2022.11.16 【高専制度創設60周年特集】 先輩から後輩へ エヌビディア 学び続ける習慣を

大串シニアソリューションアーキテクト

 エヌビディアは、米国の半導体大手企業。GPUと呼ばれるデバイスを主力とし、パソコンからスーパーコンピューター、自動車、産業機器、医療機器など幅広い分野に製品を供給する。

 同社日本法人でシニアソリューションアーキテクトを務める大串正矢氏は、香川高等専門学校(旧:高松工業高等専門学校)を卒業。5年間電気情報工学科で就学後、2年間の専攻科で電気情報工学を専攻した。高専を卒業後は奈良先端科学技術大学院大学に進学し、音声翻訳の研究やプログラミングについて学ぶ。大学卒業後はシステム・インテグレーターとして就職。2社のスタートアップ企業を経て、2019年にエヌビディアに入社した。

 エヌビディアではロボットやFAなど産業分野に向けてソフトウエア・ハードウエアを紹介するとともに、現場で問題なく扱えるよう顧客を支援する業務に従事している。

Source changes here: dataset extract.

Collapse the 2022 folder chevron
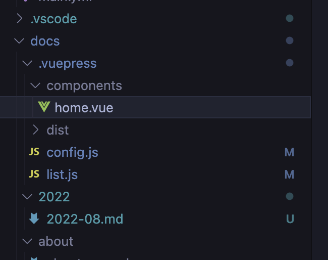Image resolution: width=328 pixels, height=260 pixels. coord(27,197)
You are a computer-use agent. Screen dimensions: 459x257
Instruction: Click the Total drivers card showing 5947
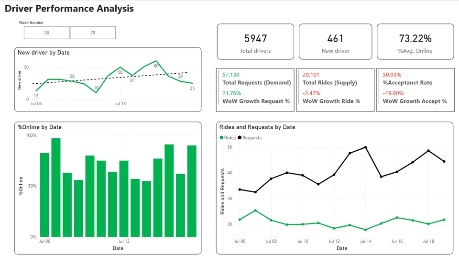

 エヌビディアはGPUなどのハードのみならず、開発環境から各種ソフトも提供。中でもロボティクスシミュレーションのためのソフト「Isaac Sim(アイザック・シム)」は、現場を忠実に再現した仮想環境でのロボット開発、テスト、管理を可能にする。

 大串氏はアイザック・シムの仮想環境上で、デンソーウェーブ社が提供する高速人協同ロボット「COBOTTA PRO(コボタ・プロ)」のデジタルツインを構築し、ピッキングなどのタスクを行う検証に取り組んだ。「当時アイザック・シムは海外での実績は多かったものの、日本のロボットでは使われていなかった。自分が携わったプロジェクトが日本のロボットで第一号の実績となった時は非常にうれしかった」と話す。

 昨年11月には、鹿児島情報高等学校の高校生を対象に「高校生がAIを作る」をテーマとした特別授業にエヌビディアが協力。大串氏も参加し、授業を行った。「特別授業では手を動かして学ぶことの大切さを伝えた。高専では実験も多い。座学だけでなく、多くの経験をしてほしい」(大串氏)。

 また、大串氏は「半導体業界で働くことは自分のキャリア形成において有利(笑)ということもあるが、多岐にわたる最新技術に触れられるのは魅力。エヌビディアはハード・ソフト両方を扱い、産業機器や自動車、医療など幅広い分野に携わることができる。高専では学ぶことの大切さを知り、学び続ける習慣を身に付けてほしい」とエールを送る。